TASK INPUTS START
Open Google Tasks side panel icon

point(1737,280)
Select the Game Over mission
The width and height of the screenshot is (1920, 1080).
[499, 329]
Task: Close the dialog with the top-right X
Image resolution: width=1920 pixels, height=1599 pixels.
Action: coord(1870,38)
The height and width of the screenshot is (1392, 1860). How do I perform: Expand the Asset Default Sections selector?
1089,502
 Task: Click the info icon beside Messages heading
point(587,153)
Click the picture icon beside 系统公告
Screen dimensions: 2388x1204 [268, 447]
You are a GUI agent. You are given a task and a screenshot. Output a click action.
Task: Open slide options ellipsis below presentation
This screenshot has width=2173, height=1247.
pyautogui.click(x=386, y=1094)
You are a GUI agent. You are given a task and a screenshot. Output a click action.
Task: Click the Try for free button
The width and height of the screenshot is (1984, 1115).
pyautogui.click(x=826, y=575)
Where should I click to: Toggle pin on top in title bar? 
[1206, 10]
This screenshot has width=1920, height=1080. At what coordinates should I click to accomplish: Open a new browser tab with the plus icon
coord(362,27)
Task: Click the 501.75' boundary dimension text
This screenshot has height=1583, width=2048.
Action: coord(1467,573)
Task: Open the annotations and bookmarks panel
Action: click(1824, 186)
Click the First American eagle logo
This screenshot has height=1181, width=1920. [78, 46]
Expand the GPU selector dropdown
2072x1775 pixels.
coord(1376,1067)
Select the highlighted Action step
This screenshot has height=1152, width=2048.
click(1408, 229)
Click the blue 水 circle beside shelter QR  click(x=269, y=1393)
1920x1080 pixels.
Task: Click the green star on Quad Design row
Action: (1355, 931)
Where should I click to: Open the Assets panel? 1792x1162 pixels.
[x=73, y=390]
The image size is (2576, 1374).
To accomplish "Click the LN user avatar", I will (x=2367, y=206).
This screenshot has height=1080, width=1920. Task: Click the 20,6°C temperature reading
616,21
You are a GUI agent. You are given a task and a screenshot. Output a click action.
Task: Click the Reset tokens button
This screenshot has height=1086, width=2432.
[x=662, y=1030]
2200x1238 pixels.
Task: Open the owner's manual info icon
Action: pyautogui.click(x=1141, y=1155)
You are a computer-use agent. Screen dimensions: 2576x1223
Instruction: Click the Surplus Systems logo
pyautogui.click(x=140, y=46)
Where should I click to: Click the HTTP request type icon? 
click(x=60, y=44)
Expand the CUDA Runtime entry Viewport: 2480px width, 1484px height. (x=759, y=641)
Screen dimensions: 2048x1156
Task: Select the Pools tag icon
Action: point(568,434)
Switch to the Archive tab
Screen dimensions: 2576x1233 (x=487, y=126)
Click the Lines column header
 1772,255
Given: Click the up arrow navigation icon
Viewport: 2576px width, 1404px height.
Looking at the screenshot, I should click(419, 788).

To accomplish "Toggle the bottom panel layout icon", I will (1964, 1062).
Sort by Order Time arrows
TASK INPUTS END
*TASK ITEM*:
Copy all lines of the listing above that contain the string "button".

*SOLUTION BELOW*:
Task: Click the Try for free button
Task: Click the Reset tokens button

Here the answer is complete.